3. Tools:a. Heavy Scissors
c. paper blending stubs (may use cotton swab)
d. styluses (may use black ball-point pen or even a pencil)
4. Stamp and solvent-based ink (I used the butterfly from Butterfly Queen)
5. Alcohol inks and applicator
6. Texture plate (if desired to add embossing--but I didn't use it)
7. mouse pad
8. sanding block
9. die-cutting machine (if using texture plate)
NOTE: You'll be working with VERY sharp, raw metal edges so BE CAREFUL.(or have bandaids on hand)

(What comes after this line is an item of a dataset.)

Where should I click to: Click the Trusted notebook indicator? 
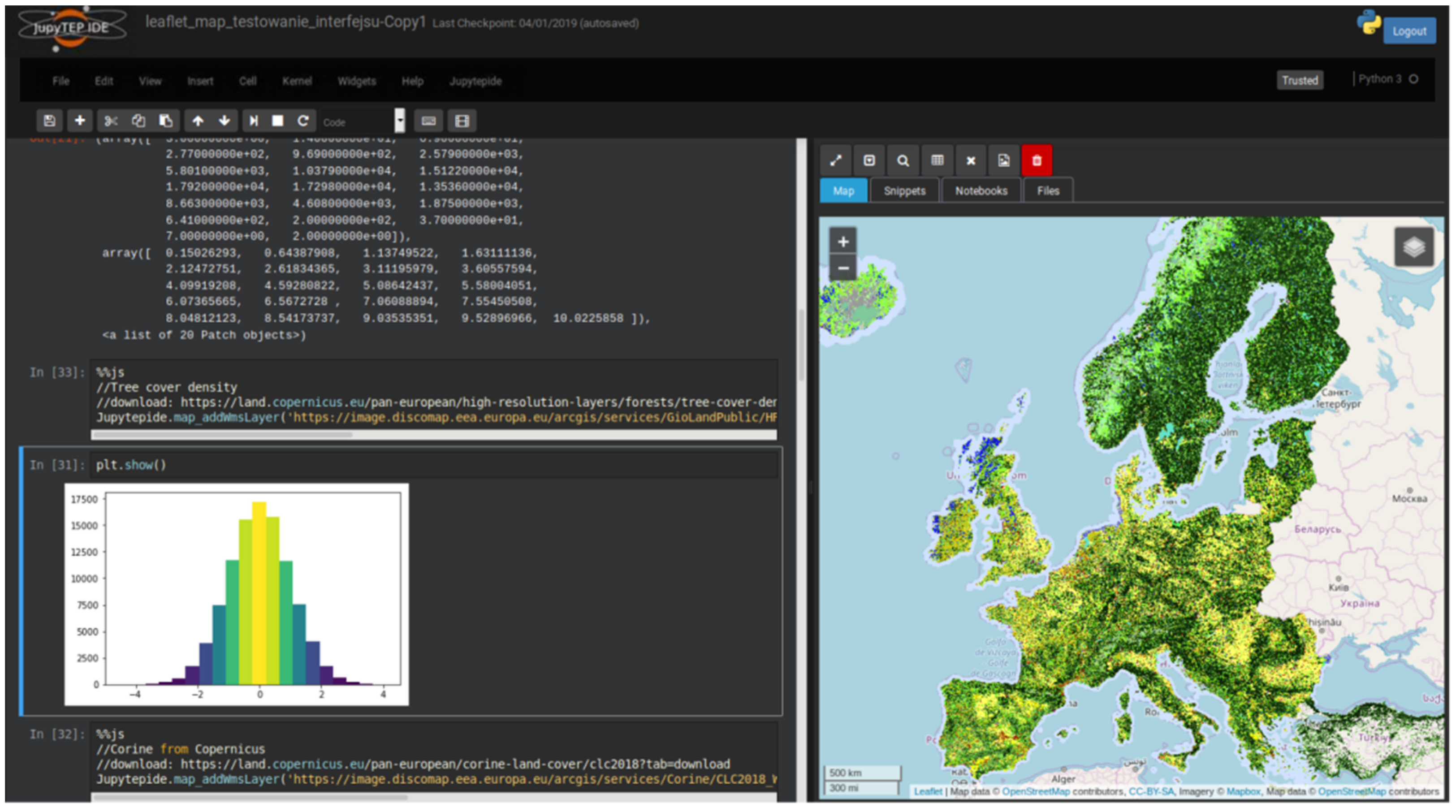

|1. Print out pattern on plain paper in desired size. Note: for mine, lid top is approx. 2 inches across (not counting sides/tabs).|
Instructions below are for the BOX LID
|2. Carefully “stab” one of the soda cans on its side with scissors. Cut straight line up from stab point to about ½ inch from top. Aluminum cans are thin and cut like buttah.|
|3. Carefully cut around can just under top to remove top. Cut straight line down from stab point to about ½ inch from bottom.Carefully cut around can just above the bottom to remove base of can. Discard top and bottom.|
|4. Trim edges of aluminum to remove any rough, jagged areas. Be careful to remove as little of the remaining sheet of aluminum as possible. This will leave you with a rectangular piece of aluminum.|
|5. With printed side of can facing DOWN, tape pattern in place over aluminum. Place aluminum on mouse pad. Trace pattern with stylus or ballpoint pen being careful not to puncture through aluminum but hard enough to leave a nice distinct line.|
|6. Remove pattern. You'll have an outline that looks like this.|
|7. Cut “box” out along outermost lines.|
|8. Flip metal piece over so that painted side is now UP. With the metal on a mouse pad, retrace all lines with stylus (use a ruler this time).|
|9. Flip cut-out piece over so that silver side is now facing up. With stylus, score a line from the point of each little corner triangle down the middle. This will create a "valley" fold that will allow you to collapse and tuck the corners in.|
|10. Using solvent-based ink, stamp desired image onto PAINTED surface of aluminum piece.|
11. Using stylus, trace all lines of stamped image. Press hard enough to leave imprint but not so hard as to poke through the metal.
|12. Flip aluminum piece over so that silver side is UP. Carefully trace INSIDE AND OUTSIDE each embossed line. You gotta go inside and outside each line to give it the most dimension.|
13. Repeat steps 11 and 12 at least one or two more times.
|14. Using paper blending stub (or cotton swab), rub recessed (chased) areas to remove stylus lines. It's sorta like erasing.|
|This is what the image looks like after 3 rounds of stylus work on front and back. I went ahead and did some freestyle stylus work on the sides and top to add more decoration (see below).|
|15. Fold box sides along scored lines. Make certain the corners are going inward toward inside of box.|
|16. Flip box over and collapse corners flush up against the sides. Fold tabs inward and down to secure corner flaps. NOTE: be CAREFUL when folding tabs down...they can break (see the one on top, it cracked).|
17. IF DESIRED, you can apply alcohol ink to top and sides of box. Let dry. I think the box would look really neat if just left aluminum color.
18. Gently sand the box with a sanding block if you want the image to stand out more.
19. Cut out and assemble box bottom, in same manner, and decorate with stylus work if desired. I didn't. I was lazy.
Here it is again!!
Thank you for taking the time to read my "lengthy" tutorial! Hope I inspired y'all to go 'speriment! You CAN do it!!!